Based on what I see in profiler I can only conclude that when
CommitBatchThreshold > CommitBatchSize the value for
CommitBatchThreshold is essentially ignored. However, when
CommitBatchThreshold <= CommitBatchSize the value for
CommitBatchThreshold is what dictates how many commands are delivered
in a batch. Even stranger, it appears that in the second case the
number of commands that are delivered is actually CommitBatchThreshold
+ 1.
Am I missing something obvious?
However what is key to remember in this case is that the distribution agent
always honors transactional boundaries.
The only problem with your tests is test #3. If it was 5 and 2 it would make
more sense. I am wondering if perhaps they was a gap between the first 6 and
the last one.
If BOL was correct, it would be possible to break the ACID properties of a
transaction via a small value for -CommitBatchThreshold. In BOL I think the
"COMMIT" that is referred to is not actually anything to do with transactions
- it could more reasonably be the no of records/transactions obtained in a
network round trip and applied at the subscriber. Empirically I find that the
transaction boundaries are always respected regardless of these settings and
I checked this using log explorer at the subscriber. So, if I'm right, then
the BOL definitions should read:
CommitBatchSize : "Is the maximum number of transactions to be read from the
distributor before being applied at the subscriber".

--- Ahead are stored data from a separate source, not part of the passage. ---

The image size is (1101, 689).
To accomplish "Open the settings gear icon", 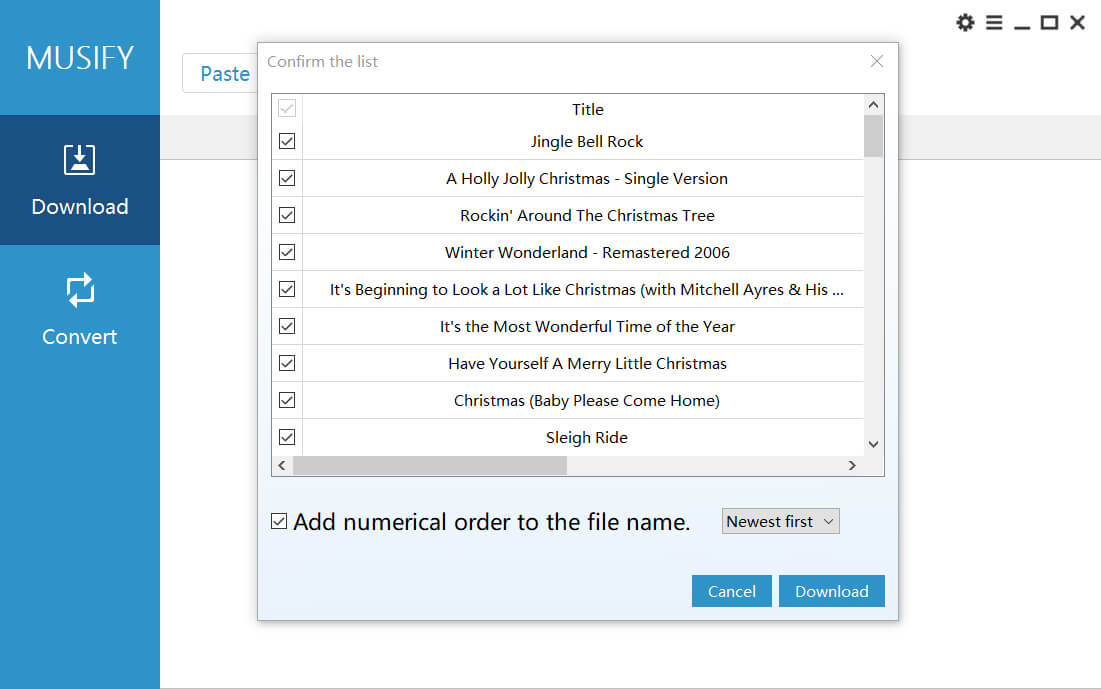I will point(965,22).
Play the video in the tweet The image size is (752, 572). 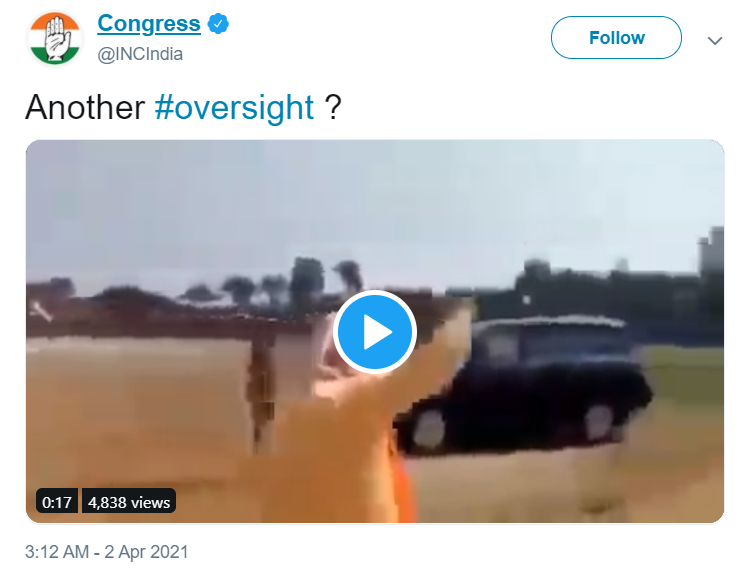pos(375,331)
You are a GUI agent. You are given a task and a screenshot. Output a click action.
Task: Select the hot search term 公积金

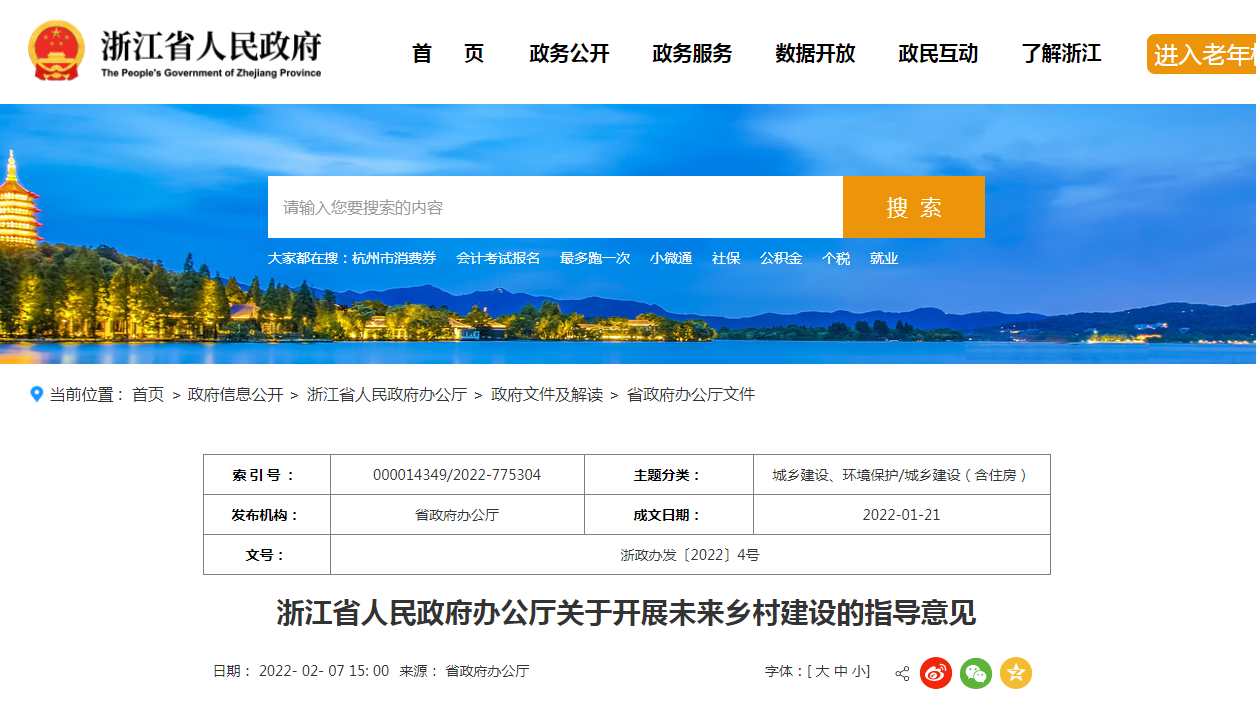pos(780,258)
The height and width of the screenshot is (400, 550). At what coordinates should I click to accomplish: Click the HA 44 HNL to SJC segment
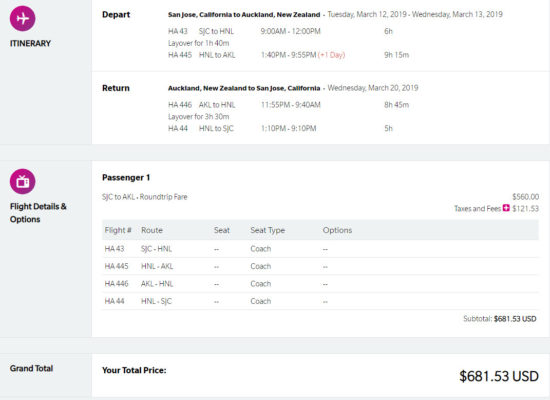pyautogui.click(x=280, y=128)
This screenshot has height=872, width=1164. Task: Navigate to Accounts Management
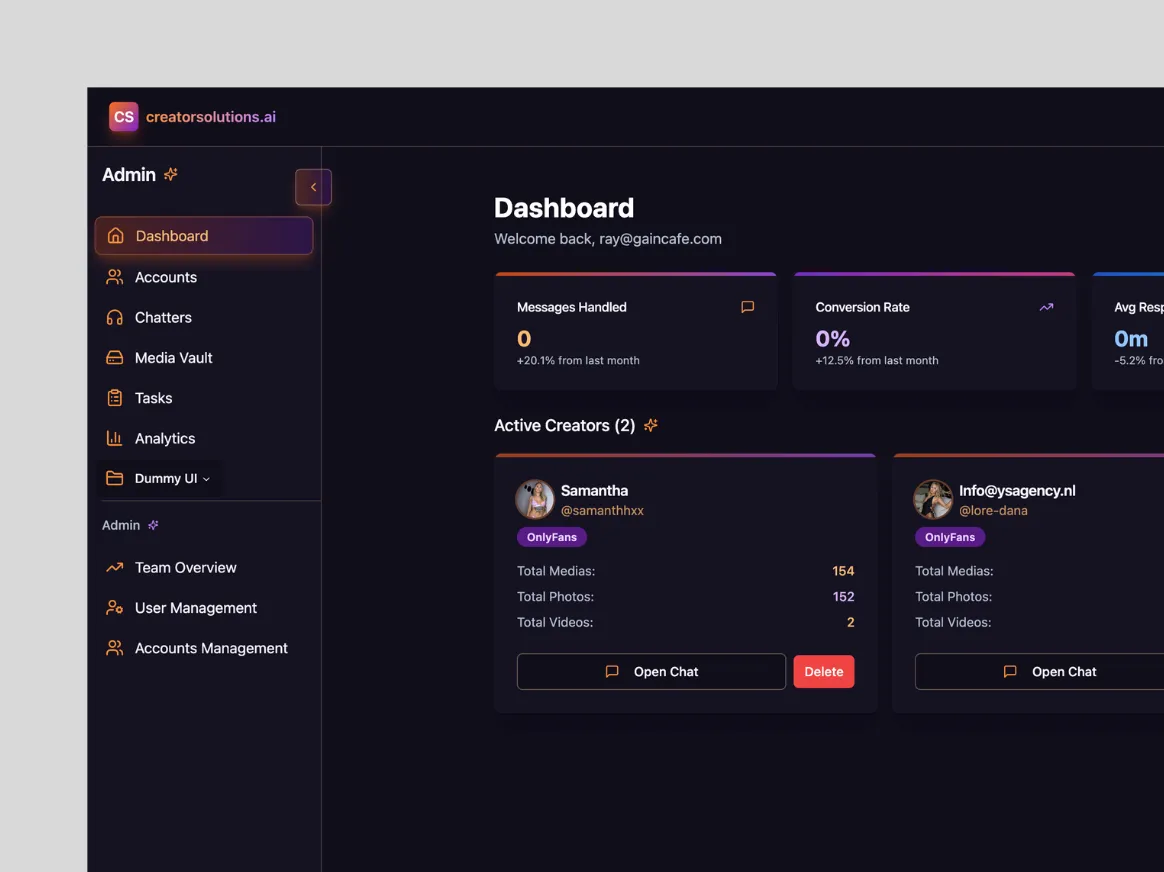(210, 648)
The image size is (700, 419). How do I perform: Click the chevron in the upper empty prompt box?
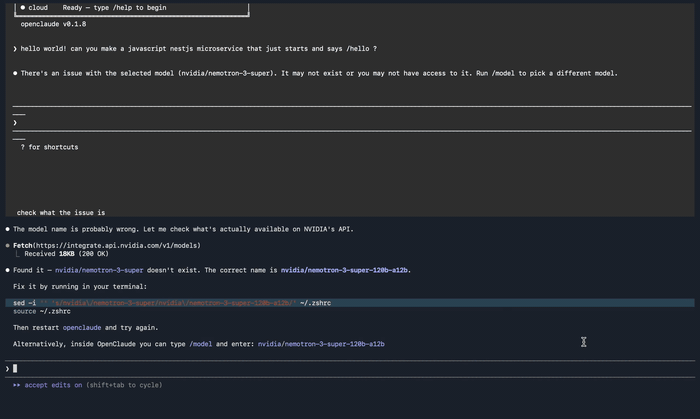click(x=15, y=122)
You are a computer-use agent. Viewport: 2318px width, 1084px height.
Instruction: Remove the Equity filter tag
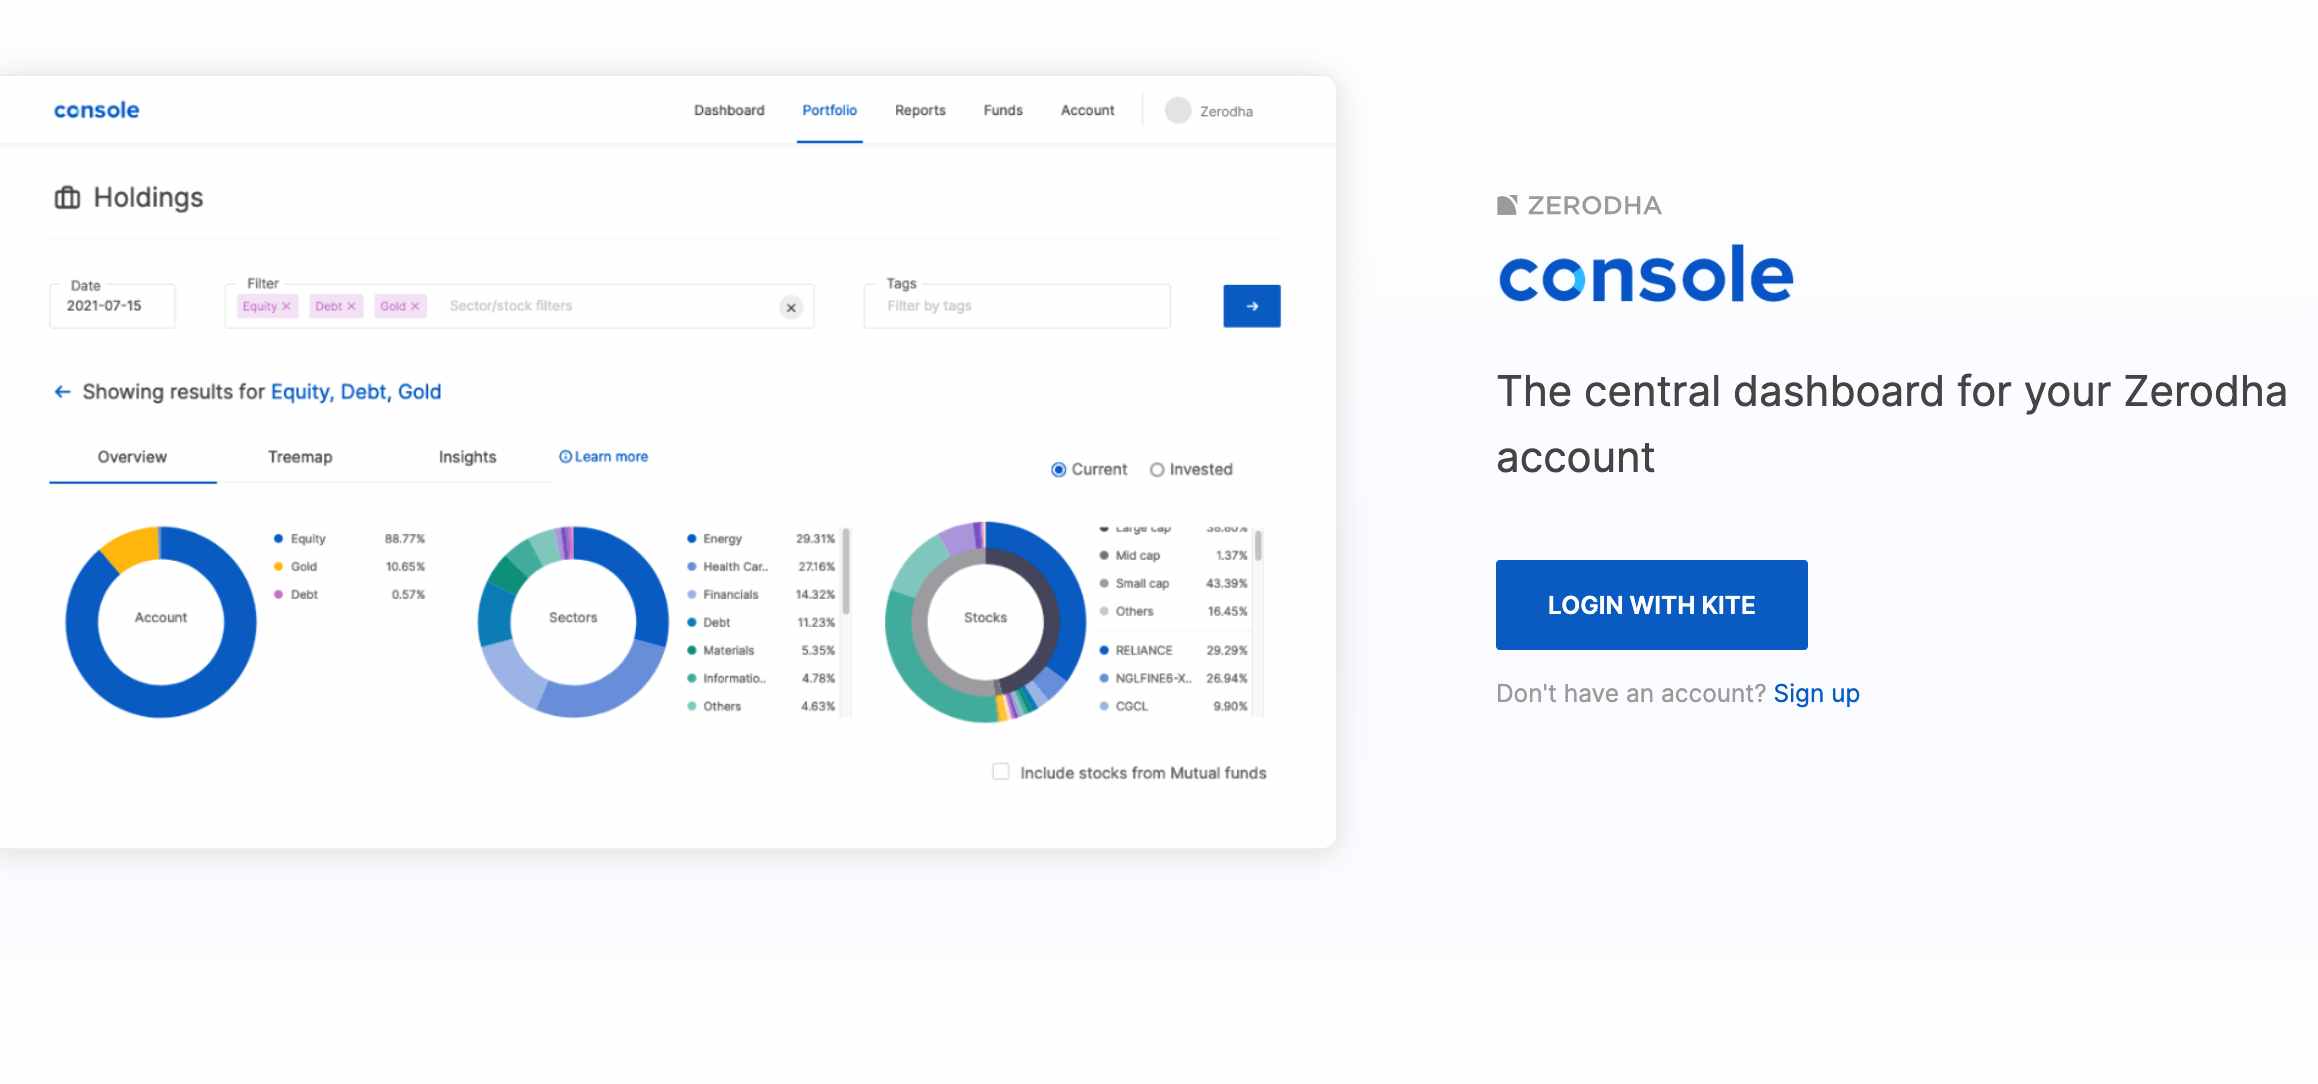[x=285, y=305]
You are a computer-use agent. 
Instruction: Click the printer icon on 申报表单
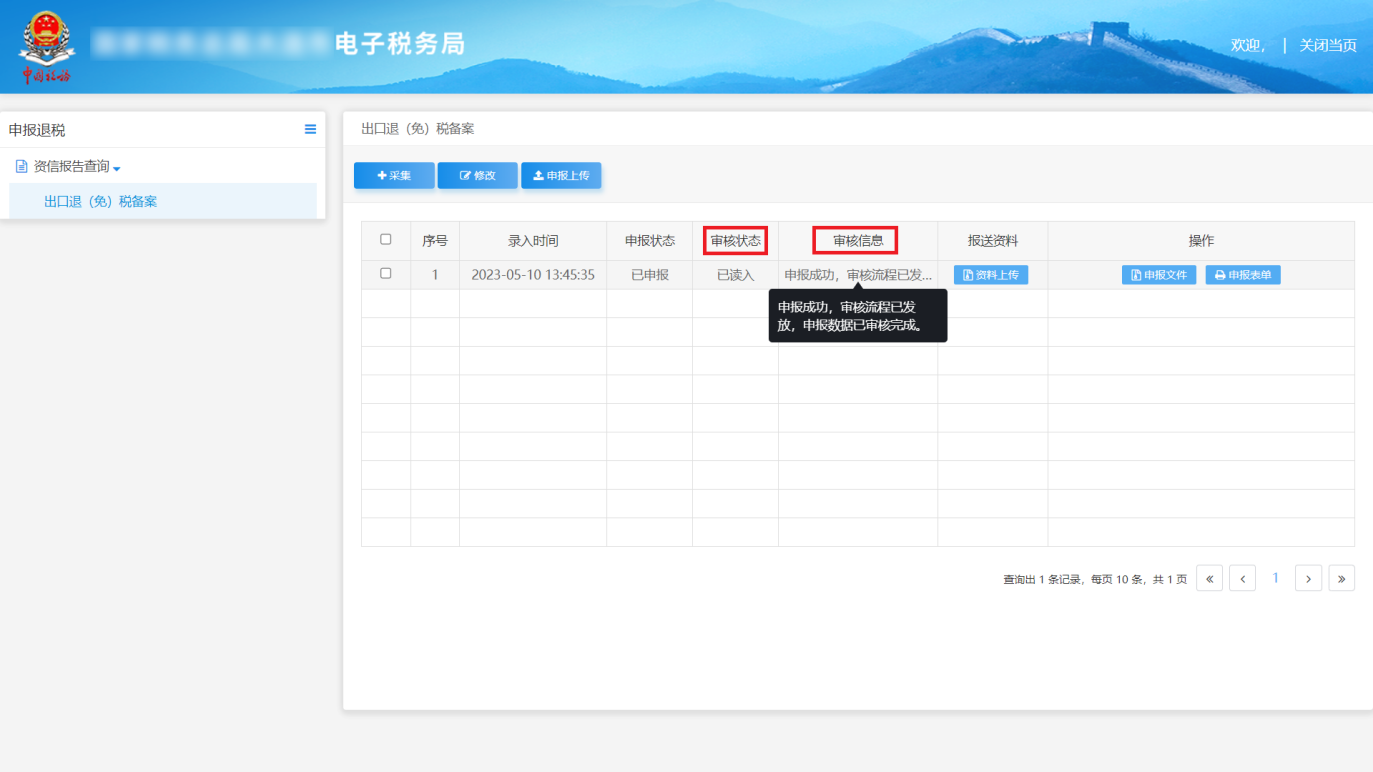coord(1220,273)
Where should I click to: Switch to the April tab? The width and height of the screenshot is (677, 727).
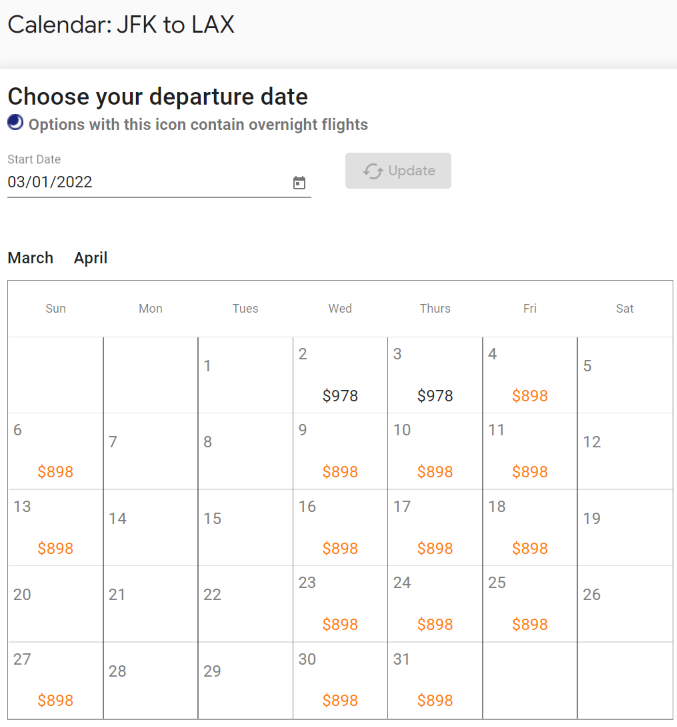[91, 258]
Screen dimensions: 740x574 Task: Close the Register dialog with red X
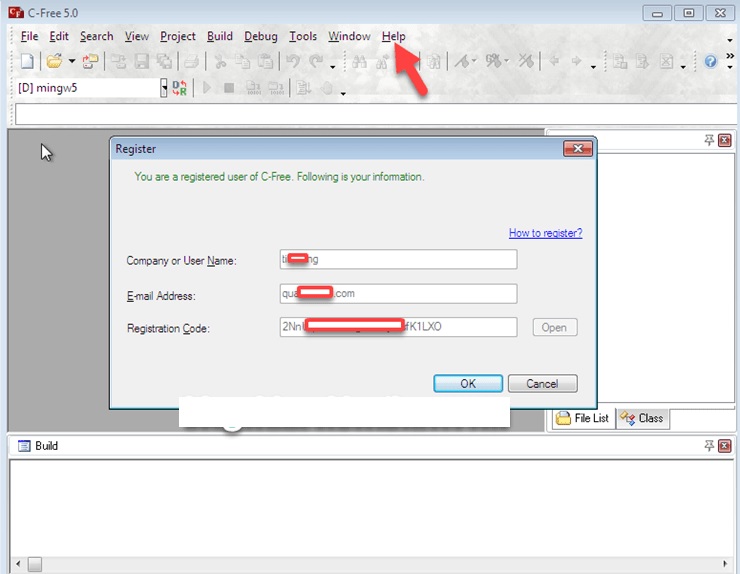tap(577, 149)
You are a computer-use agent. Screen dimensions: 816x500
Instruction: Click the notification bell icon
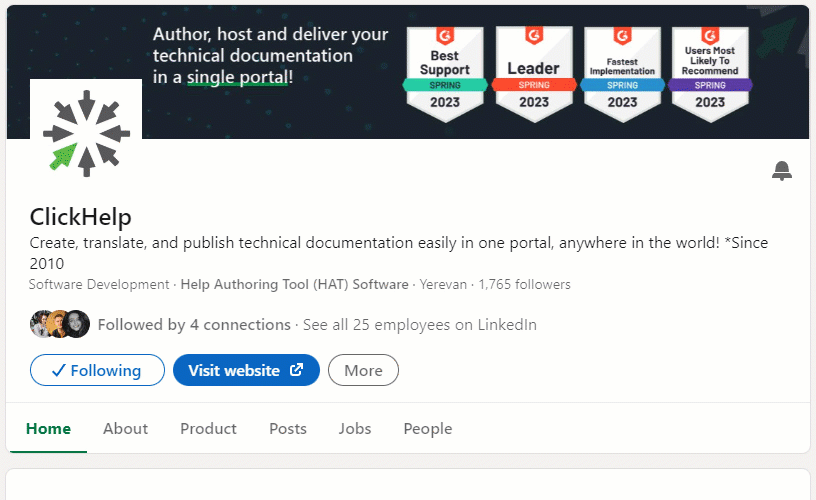pyautogui.click(x=782, y=171)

CommitBatchThreshold : "Is the maximum number of commands to be read from
the distributor before being applied at the subscriber".
I've added the "maximum" statement because if there are only a few
transactions of commands, these are still sent over on synchronization.
Let's request verification from MS for this section.
Cheers,
Paul Ibison
-CommitBatchSize commit_batch_size
Is the number of transactions to be issued to the Subscriber before a COMMIT
statement is issued. The default is 100.
-CommitBatchThreshold commit_batch_threshold
Is the number of replication commands to be issued to the Subscriber before
a COMMIT statement is issued. The default is 1000.
The posters problem is with singleton updates.
" I issued the same 7 update statements as in test 1. In profiler I
saw one batch with 6 update statements (all with the same transaction
ID) followed by a second batch with 1 update statement (different
transaction ID than the last).
"
He does 7 separate singleton updates, each of them affect 1 row, each of
them a transaction.
6 of them are applied in a batch (the commitbatchsize of 5 should have
limited it to 5), and then the other one is in a different batch -different
transaction id. At least this is how I read the post.
What bol does not make clear is how it handles transactions and its
constituent commands.
If in the first case I did a batch update which affected 20 rows, this 20
row update would be replicated in a single transaction event though my
commitbatchthreshold was 10. The distribution agent respects transactional
boundaries.
Where you would see it is if you issued two transactions, one of 5 rows and
one of 6 rows.
Commitbatchsize would not trigger a commit as its two transactions, but
commitbatchthreshold would as its 11 commands.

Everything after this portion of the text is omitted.